++++ READING TEXT
README.md

Computational Mechanics 03- Initial Value Problems

Learning to frame engineering equations as numerical methods

Welcome to Computational Mechanics Module #3! In this module we will explore some more data analysis, find better ways to solve differential equations, and learn how to solve engineering problems with Python.

01_Catch_Motion

• Work with images and videos in Python using imageio.
• Get interactive figures using the %matplotlib notebook command.
• Capture mouse clicks with Matplotlib's mpl_connect().
• Observed acceleration of falling bodies is less than $9.8\rm{m/s}^2$.
• Capture mouse clicks on several video frames using widgets!
• Projectile motion is like falling under gravity, plus a horizontal velocity.
• Save our hard work as a numpy .npz file Check the Problems for loading it back into your session
• Compute numerical derivatives using differences via array slicing.
• Real data shows free-fall acceleration decreases in magnitude from $9.8\rm{m/s}^2$.

02_Step_Future

• Integrating an equation of motion numerically.
• Drawing multiple plots in one figure,
• Solving initial-value problems numerically
• Using Euler's method.
• Euler's method is a first-order method.
++++++++
++++ EXTRACTED MATERIAL
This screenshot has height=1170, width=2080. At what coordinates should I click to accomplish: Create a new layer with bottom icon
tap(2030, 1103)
++++++++
++++ EXTRACTED MATERIAL
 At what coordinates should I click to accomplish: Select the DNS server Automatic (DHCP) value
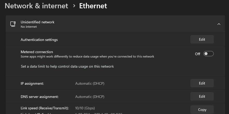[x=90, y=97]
++++++++
Reproduce word for word the passage of the computational mechanics README above that begins with the words containing "Welcome to Computational" and ends with "with Matplotlib's mpl_connect().".

Welcome to Computational Mechanics Module #3! In this module we will explore some more data analysis, find better ways to solve differential equations, and learn how to solve engineering problems with Python.

01_Catch_Motion

• Work with images and videos in Python using imageio.
• Get interactive figures using the %matplotlib notebook command.
• Capture mouse clicks with Matplotlib's mpl_connect().